Politicians have a philosophy to justify their behaviour, it’s the market led theory of politics. They are as with businesses just there to respond to the demands of their customers. If their consumers suffer from a fear of crime, what is needed is more laws to reassure the voting political customer that their concerns are being met. Whether this crowd pleasing legislation has any impact on actual crime is debatable. What matters is reassuring the customer. Draconian anti drug legislation has had little impact on actual drug taking, but it’s there to reassure the public that the government takes drug abuse seriously. The unintended consequence of this legislation is to eliminate the small time (easily caught) drug dealer from the market, leaving the trade in the hands of major criminal cartels who are able to evade detection through either corrupting the law enforcement agencies or through using expensive sophisticated methods to avoid detection. The fact that current drug laws have inadvertently led to the creation of rich powerful criminal gangs is of no relevance to the government of the day. The fact that there are better alternatives is irrelevant as they lack the crowd pleasing factor.

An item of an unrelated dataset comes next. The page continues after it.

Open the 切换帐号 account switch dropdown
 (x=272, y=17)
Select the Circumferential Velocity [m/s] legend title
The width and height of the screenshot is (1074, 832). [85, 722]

One thought that occurs to me is that any drug baron would want the current laws to continue in operation as by eliminating many smaller rivals it enables them to remain a monopoly supplier.
A possible explanation
What I want is an explanation of why so many in society indulge in this frenzied purposeless activity. Kierkegaard (The Concept of Anxiety) does offer for me an explanation of this behaviour. His explanation was in part based on self analysis and in part in from observation of his contemporaries in 19th century Copenhagen. In his youth he could be described as a ‘party animal’ a person who was a popular guest at parties, because of his ready wit. However he was aware of an inner emptiness which frenzied social activities could not remove, a behaviour he observed in his friends. However he realised that this emptiness was not apparent to his friends and contemporaries who were content to live life on the ‘outside’. Yet even these apparently happy people would experience an anxiety of something missing, but suffer from not knowing the cause of their anxiety. The solution for them was to engage in more social activities to offset this feeling of anxiety.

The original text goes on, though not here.